Feedback requested: For OpenAI I’m in particular going to be attempting to “push” certain policy ideas around core interests like building international AI measurement and analysis infrastructure, trying to deal with the challenges posed by the dual use nature of AI, and more. If you have any feedback on what you think we should be pursuing, how you think we should go about executing our goals, and have any ideas for how you could help or introduce us to people that can help us, then please get in touch: firstname.lastname@example.org
The new weather isn’t hot or cold or dry; the new weather is about money suddenly appearing and disappearing, spilling into our world from the AI financial markets.

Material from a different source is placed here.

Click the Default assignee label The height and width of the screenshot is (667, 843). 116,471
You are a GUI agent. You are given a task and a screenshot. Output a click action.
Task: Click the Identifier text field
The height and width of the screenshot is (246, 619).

It seemed like a good idea at the time: why not give the robots somewhere to trade with eachother? By this point the AI-driven corporations were inventing products too rapidly for them to have their value reflected in the financial markets – they were just too fast, and the effects too weird; robot-driven corporate finance departments started placing incredibly complex multi-layered long/short contracts onto their corporate rivals, all predicated on AI-driven analysis of the new products, and so the companies found a new weapon to use to push eachother around: speculative trading about eachother’s futures.
So our solution was the “Fast Low-Assessment Speculative Corporate Futures Market” (FLASCFM) – what everyone calls the SpecMark – here, the machines can trade against eachother via specially designated subsidiaries. Most of the products these subsidiaries make are virtual – they merely develop the product, put out a specification into the market, and then judge the success of the product on the actions of the other corporate robo-traders in the market. Very few products are made as a consequence, with instead the companies getting better and better at iterating through ideas more and more rapidly, forcing their competitors to invest more and more in the compute resources needed to model their competitors in the market.
In this way, a kind of calm reigns. The vast cognitive reservoirs of the AI corporations are mostly allocated into the SpecMark. We think they enjoy this market, insofar as the robots can enjoy anything, because of its velocity combined with its pressure for novelty.
But every so often a product does make it all the way through: it survives the market and rises to the top of the vast multi-dimensional game of rock-paper-scissors-n-permutations being played by the corporate robotraders. And then the factories swing into gear, automatic marketing campaigns are launched, and that’s how we humans end up with the new things, the impossible things.
Weather now isn’t hot or cold or dry; weather now is a product: a cutlery set which melts at the exact moment you’ve finished your meal (no cleanup required – let those dishes just fade away!); a software package that lurks on your phone and listens to all the music you listen to then comes up with a perfect custom song for you; a drone that can be taught like a young dog to play fetch and follow basic orders; a set of headphones where if you wear them you can learn to hear anxiety in the tones of other people’s voices, making you a better negotiator.
We don’t know what hurricanes look like this with new weather. Yet.
Things that inspired this story: High-Frequency Trading; Flash Crash; GAN-generated products; reputational markets.